Questions about the future of SNET americast were raised before state
regulators this week as they began a review of SBC's proposed $4.4 billion
merger with Southern New England Telecommunications.
SNET said it continues to build its cable network, although more slowly than
projected, and continues to both market the service and to add customers.
"We are still continuing to deploy the network," SNET spokeswoman Myra Stanley
said last week.
But she added: "If this merger is approved, I'm sure there will be further
discussions."
SBC said it plans to honor the terms and conditions of the 11-year contract
that regulators granted -- the only statewide cable franchise in Connecticut.
But SBC and SNET witnesses conceded that there are concerns about the
technology being used, problems with providing reliable telephone service over
the network, and its profitability.
SNET's cable business would be evaluated after the merger, the witnesses said,
and changes could result. When asked whether the changes included the
elimination of the service, the witnesses were noncommittal.
"We are very concerned about the economics of the business," said Anne
MacClintock, SNET's vice president for regulatory affairs and public policy.
James Kahan, SBC's senior vice president for corporate development, said the
company wants to be in the video business.
"The question is, `What is the right technology, what is the right business
model to ensure that we are not just a competitor in the short term, but we
are a viable competitor in the long term?'" Kahan said. "What we can't do is
jeopardize the quality of service for telecommunications to deliver video."
Donald Saltzman of Weston, chairman of the Statewide Cable Council, which
advises SNET on the needs of subscribers, said he is worried the service will
be discontinued.
"The fact that they failed to mention it and cut back on the installation
schedule does not give us a warm and fuzzy feeling. They will keep cable
television if it's profitable," Saltzman said. "The state of Connecticut
wants, needs and demands competition in cable television. We do not want to go
back to the monopoly we had in the first 15 years of cable."

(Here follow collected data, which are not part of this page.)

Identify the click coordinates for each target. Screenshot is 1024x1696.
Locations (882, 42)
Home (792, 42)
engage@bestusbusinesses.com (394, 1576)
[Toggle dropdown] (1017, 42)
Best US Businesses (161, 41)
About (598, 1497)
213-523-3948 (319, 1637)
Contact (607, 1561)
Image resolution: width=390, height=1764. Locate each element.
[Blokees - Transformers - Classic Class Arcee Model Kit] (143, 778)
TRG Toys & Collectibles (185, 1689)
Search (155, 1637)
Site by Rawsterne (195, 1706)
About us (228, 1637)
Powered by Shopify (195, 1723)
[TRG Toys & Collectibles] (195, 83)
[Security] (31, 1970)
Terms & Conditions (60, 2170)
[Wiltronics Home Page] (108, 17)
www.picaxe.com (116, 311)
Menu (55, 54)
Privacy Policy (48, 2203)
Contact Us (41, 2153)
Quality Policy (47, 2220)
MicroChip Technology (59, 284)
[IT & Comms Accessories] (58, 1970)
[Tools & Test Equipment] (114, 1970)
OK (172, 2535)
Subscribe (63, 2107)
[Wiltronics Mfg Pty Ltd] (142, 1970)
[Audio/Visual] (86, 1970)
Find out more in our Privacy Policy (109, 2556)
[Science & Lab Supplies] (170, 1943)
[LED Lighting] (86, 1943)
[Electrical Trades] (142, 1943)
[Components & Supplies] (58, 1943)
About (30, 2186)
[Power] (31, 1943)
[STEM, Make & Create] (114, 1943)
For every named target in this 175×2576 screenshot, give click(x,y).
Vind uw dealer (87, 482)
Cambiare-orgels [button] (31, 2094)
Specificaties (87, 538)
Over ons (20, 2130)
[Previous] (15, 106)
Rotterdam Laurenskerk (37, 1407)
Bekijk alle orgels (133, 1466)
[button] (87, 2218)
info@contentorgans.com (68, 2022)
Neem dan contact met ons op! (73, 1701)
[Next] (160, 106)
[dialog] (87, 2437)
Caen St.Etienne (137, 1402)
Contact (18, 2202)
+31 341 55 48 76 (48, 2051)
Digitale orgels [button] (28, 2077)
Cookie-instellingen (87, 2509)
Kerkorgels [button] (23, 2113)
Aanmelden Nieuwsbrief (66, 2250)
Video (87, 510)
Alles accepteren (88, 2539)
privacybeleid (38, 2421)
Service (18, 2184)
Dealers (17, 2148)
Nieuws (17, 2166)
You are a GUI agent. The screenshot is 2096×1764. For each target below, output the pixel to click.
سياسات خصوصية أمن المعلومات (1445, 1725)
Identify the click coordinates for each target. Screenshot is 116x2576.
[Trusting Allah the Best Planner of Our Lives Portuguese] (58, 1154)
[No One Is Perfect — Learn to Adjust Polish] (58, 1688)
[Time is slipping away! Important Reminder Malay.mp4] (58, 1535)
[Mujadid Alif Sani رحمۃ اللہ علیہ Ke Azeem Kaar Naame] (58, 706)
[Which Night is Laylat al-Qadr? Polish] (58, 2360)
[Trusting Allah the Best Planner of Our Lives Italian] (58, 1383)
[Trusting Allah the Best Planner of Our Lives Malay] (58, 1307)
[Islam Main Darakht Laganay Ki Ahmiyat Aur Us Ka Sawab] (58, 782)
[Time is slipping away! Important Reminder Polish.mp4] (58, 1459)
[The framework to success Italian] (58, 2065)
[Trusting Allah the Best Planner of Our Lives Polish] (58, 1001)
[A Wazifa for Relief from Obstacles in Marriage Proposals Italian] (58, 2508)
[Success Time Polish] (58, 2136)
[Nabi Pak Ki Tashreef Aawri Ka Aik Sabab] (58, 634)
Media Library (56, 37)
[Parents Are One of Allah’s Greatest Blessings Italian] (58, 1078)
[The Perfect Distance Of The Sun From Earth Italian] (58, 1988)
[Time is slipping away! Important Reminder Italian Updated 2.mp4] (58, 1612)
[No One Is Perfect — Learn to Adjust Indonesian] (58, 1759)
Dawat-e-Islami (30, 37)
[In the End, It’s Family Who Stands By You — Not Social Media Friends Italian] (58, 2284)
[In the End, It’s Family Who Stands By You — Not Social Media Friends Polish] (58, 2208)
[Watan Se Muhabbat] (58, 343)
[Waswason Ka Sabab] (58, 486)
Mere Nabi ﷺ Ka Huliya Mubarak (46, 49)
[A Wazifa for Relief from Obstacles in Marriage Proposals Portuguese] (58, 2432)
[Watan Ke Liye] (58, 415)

The cable service, begun in March 1997, has about 15,000 customers in 10
towns.
The original timetable for cable roll-out was the first quarter of 1997 in
Darien, Farmington, Westport, New Britain and parts of Fairfield, West
Hartford, Hartford, Stamford and Norwalk.
SNET's cable service is still not available in Hartford and Stamford, but it
is available in North Haven, Old Greenwich, and Weston.
The network will expand by the end of the year, but SNET will fall short of
its projections of bringing service to 28 towns by 1999. Instead, the company
plans to have the service available in 20 towns by 1999, Stanley said.
SNET originally had said that the service would be available to nearly 64
percent of Connecticut by the year 2000 and to 87 percent in the year 2005,
and that the entire state would be cable-ready by 2007.